Could you retype exactly the lines running from the line with "Enable Send the Note to Horse Owner" to the end of the data, both included, and nothing else?

* _Stored records_:
▽

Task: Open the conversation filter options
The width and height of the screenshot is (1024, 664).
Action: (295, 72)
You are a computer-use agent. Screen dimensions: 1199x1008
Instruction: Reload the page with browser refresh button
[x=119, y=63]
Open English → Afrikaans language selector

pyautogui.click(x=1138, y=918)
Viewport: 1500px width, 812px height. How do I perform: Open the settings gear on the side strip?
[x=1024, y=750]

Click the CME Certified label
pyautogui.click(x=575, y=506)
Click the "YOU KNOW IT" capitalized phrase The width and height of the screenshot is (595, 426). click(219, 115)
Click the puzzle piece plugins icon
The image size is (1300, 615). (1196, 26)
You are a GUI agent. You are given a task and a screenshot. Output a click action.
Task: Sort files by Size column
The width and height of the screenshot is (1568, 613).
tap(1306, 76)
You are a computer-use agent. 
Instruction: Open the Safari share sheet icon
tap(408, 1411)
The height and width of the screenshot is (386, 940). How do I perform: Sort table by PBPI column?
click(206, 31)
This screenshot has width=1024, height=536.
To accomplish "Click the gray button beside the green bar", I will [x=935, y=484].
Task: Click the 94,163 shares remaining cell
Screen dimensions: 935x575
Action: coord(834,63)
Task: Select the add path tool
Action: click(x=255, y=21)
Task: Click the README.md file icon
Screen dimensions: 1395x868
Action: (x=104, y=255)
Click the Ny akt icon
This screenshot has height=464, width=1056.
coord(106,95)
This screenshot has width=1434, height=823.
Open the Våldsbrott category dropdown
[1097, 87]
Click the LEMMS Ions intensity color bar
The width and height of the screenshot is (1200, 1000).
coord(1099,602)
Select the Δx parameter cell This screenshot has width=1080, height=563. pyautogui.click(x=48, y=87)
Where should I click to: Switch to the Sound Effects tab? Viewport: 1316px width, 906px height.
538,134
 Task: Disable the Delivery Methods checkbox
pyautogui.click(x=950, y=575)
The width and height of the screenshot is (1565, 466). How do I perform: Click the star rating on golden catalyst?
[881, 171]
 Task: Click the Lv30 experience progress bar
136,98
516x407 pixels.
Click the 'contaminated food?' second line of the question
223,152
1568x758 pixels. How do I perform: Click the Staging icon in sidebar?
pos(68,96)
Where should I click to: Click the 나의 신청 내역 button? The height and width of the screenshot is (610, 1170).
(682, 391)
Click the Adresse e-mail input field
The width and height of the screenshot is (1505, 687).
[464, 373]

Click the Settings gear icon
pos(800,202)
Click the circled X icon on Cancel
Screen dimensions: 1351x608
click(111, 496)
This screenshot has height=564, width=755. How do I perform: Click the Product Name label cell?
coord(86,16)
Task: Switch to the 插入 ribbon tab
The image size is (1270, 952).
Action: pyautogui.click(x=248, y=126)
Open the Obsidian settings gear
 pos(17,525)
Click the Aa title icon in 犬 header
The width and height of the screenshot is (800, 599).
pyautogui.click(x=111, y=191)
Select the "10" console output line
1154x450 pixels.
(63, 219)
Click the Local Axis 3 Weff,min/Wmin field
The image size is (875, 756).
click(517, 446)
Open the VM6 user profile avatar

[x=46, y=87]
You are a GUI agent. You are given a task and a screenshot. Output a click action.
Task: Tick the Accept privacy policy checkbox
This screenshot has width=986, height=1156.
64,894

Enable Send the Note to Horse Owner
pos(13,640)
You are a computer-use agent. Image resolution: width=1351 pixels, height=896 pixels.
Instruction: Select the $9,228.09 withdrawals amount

△

* _Completed exercise_:
Enable Send the Note to Horse Owner
pos(13,640)
You are a computer-use agent. Image resolution: width=1351 pixels, height=896 pixels.
Instruction: Select the $9,228.09 withdrawals amount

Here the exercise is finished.